■ Tarea a realizar ■
Por favor, devuelve sin cambios todo el fragmento del texto sobre catástrofe y trauma que va desde "6. En febrero" hasta "marzo de 2010.".

■ Texto ■
-.-.-

Es indudable que el concepto de catástrofe a nivel social da un marco amplio y desde el punto de vista del psicoanálisis es necesario precisar lo siguiente: el carácter general de una catástrofe se define en última instancia por los modos con los cuales abarca a sectores importantes de una población; pero el traumatismo determina el modo por el cual estas catástrofes padecidas en común, atacan la subjetividad o impactan la subjetividad de manera diferente en aquellos que la padecen.
Pero ¿son válidas las herramientas que tenemos para trabajar en procesos traumáticos?, ¿de qué modo podemos definir una metapsicología del proceso traumático? Acostumbrados los analistas a trabajar en el desmantelamiento de la defensa, en el levantamiento de la defensa, en la desarticulación de los modos defensivos del sujeto, ¿qué ocurre cuando estos estallan espontáneamente?, ¿cuál será entonces la función de un terapeuta o de un psicoanalista frente a estas cuestiones? (8)
En este Curso, dictado entre fines de 1985 y comienzos de 1986, Silvia Bleichmar intentaba dar respuesta a estas y muchas otras preguntas que ya entonces se hacía. Por eso nos pareció de un valor inestimable darlo a conocer, por su carácter precursor en un campo que aún debe seguir siendo explorado.
Carlos Schenquerman
1. Para que el lector tenga una idea de la magnitud: una de las diversas apreciaciones de los entendidos, en cuanto a la energía que se liberó en dicho movimiento, fue su equivalente a 1114 bombas atómicas de 20 kilotones cada una.
2. Publicado posteriormente como Coloquio Temporalidad-Determinación-Azar. Lo reversible y lo irreversible, Buenos Aires, Paidós, 1994.
3. Este Curso de Formación-Asistencia para terapeutas de Población en Situación de Emergencia se llevó a cabo entre los meses de octubre a febrero, fue impartido bajo nuestra guía, y para el cual Trabajo del Psicoanálisis, que era una institución que Silvia y yo creamos y dirigíamos, contó con el aval de UNICEF.
4. El gobierno reportó el fallecimiento de entre 6 y 7 mil personas. e incluso llegó a suponer que la suma final fue de 10 mil. Sin embargo, años después, con la apertura de información de varias fuentes gubernamentales, el registro aproximado se calculó en 35 mil muertos, aunque hay fuentes que aseguran que la cifra rebasó los 40 mil. Las personas rescatadas con vida de los escombros fueron aproximadamente más de 4 mil. Hubo gente que fue rescatada viva entre los derrumbes hasta diez días después de ocurrido el primer sismo. El número de estructuras destruidas en su totalidad fue de aproximadamente 30 mil y aquellas con daños parciales, de 68 mil.
5. Digno de ser mencionada es la repercusión que tuvo un grupo espontáneo de personas que se dedicaban a meterse entre los escombros a la búsqueda de algún sobreviviente. Surgidos de la nada, la fama de los “Topos de Tlatelolco” ha trascendido fronteras. Ahora son una organización preparada y especializada de rescatistas, capaz de asistir en cualquier situación de siniestro, sea en México o en cualquier parte del mundo.
6. En febrero de 2010 se registró en Chile un terremoto de 8,8 grados de intensidad medidos según la escala de Richter.
7. Carlos Franz, La inseguridad de la Tierra, en El País, Madrid, 6 de marzo de 2010 y en La Nación, Buenos Aires, 13 de marzo de 2010.
8. Luego publicado en: Bleichmar, S., Panel “Conceptualizaciones de catástrofe social. Límites y encrucijadas”, en Waisbrot, Daniel y otros (compiladores), Clínica psicoanalítica ante las catástrofes sociales. La experiencia argentina, Buenos Aires, Paidós, 2003, pág. 35-51.

-.-.-

■ Datos del ejercicio ■
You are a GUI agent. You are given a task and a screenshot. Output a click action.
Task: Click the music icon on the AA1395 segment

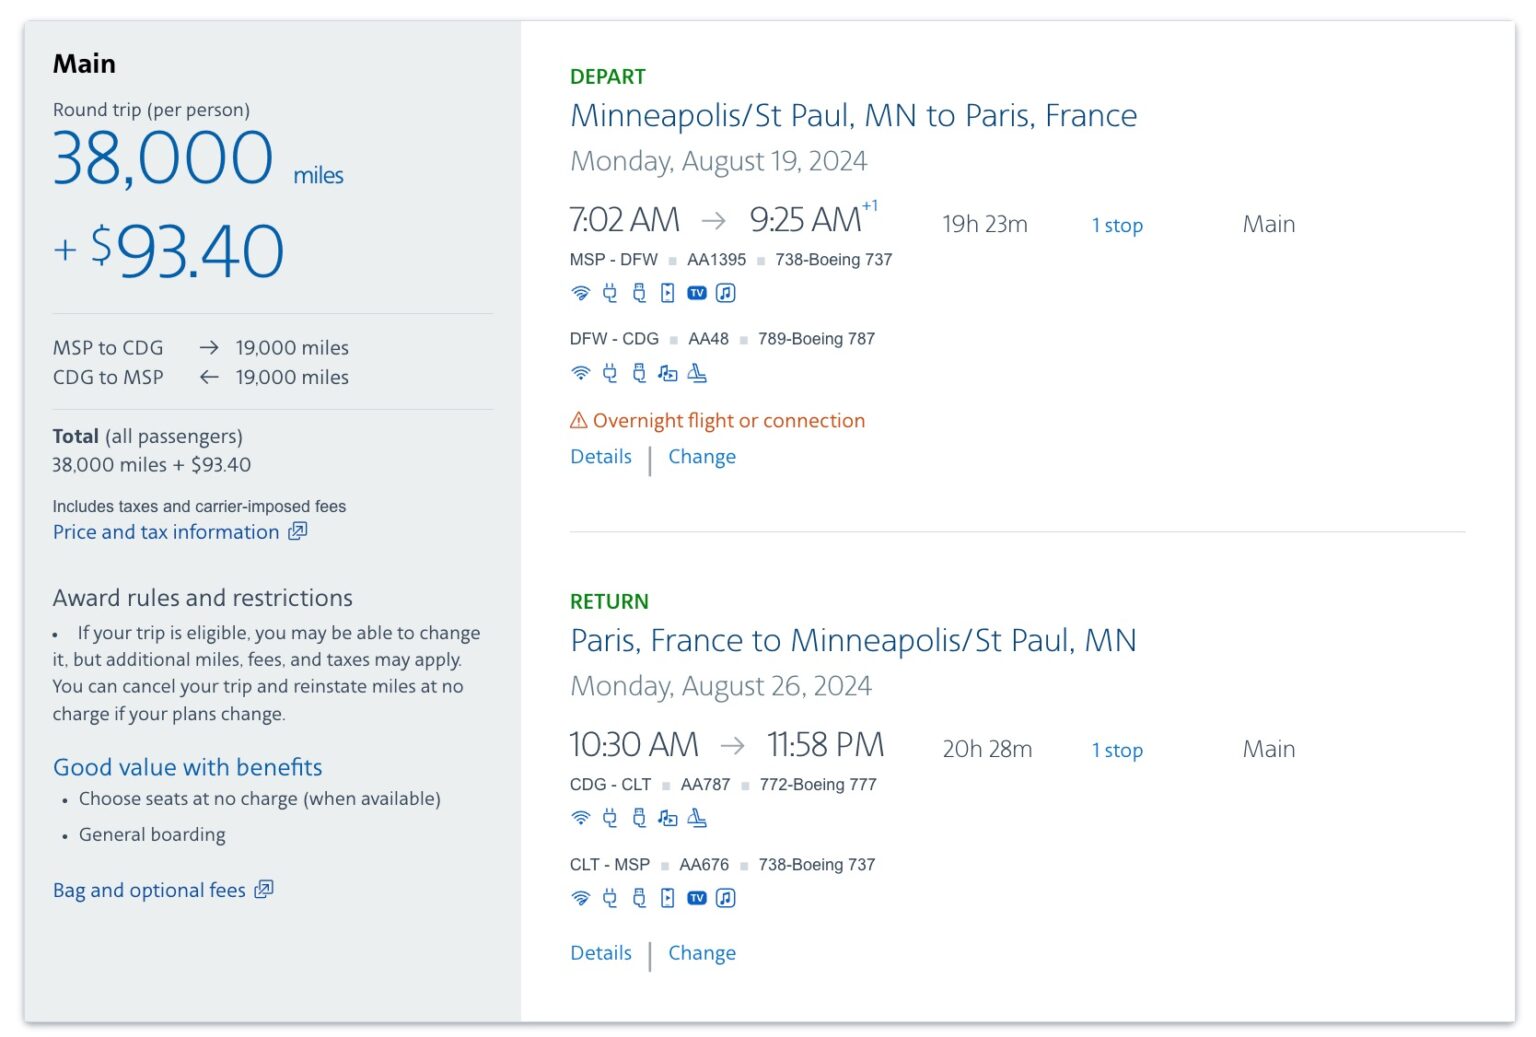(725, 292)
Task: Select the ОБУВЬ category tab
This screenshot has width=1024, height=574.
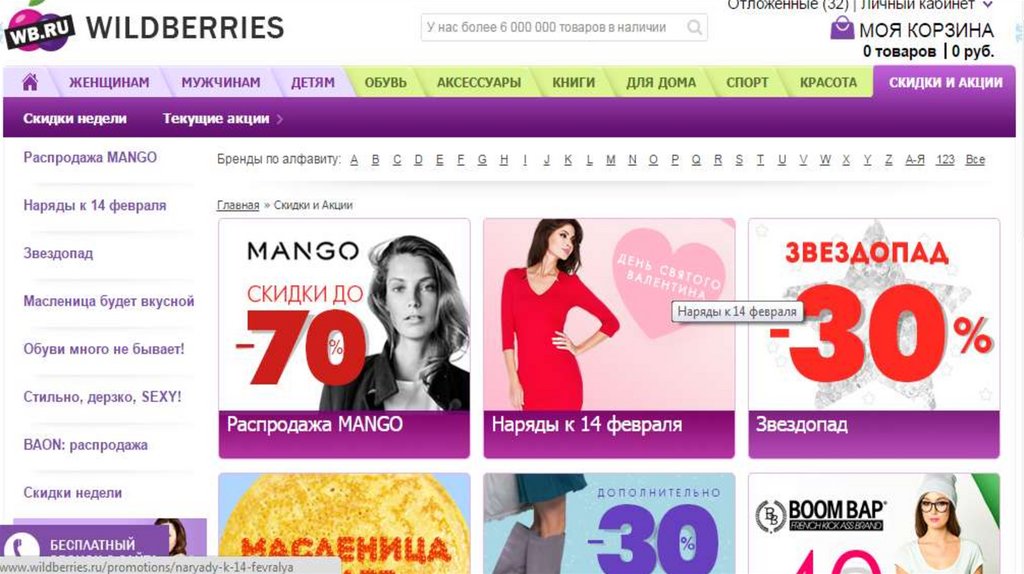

-.-.-

■ Resultado ■
6. En febrero de 2010 se registró en Chile un terremoto de 8,8 grados de intensidad medidos según la escala de Richter.
7. Carlos Franz, La inseguridad de la Tierra, en El País, Madrid, 6 de marzo de 2010 y en La Nación, Buenos Aires, 13 de marzo de 2010.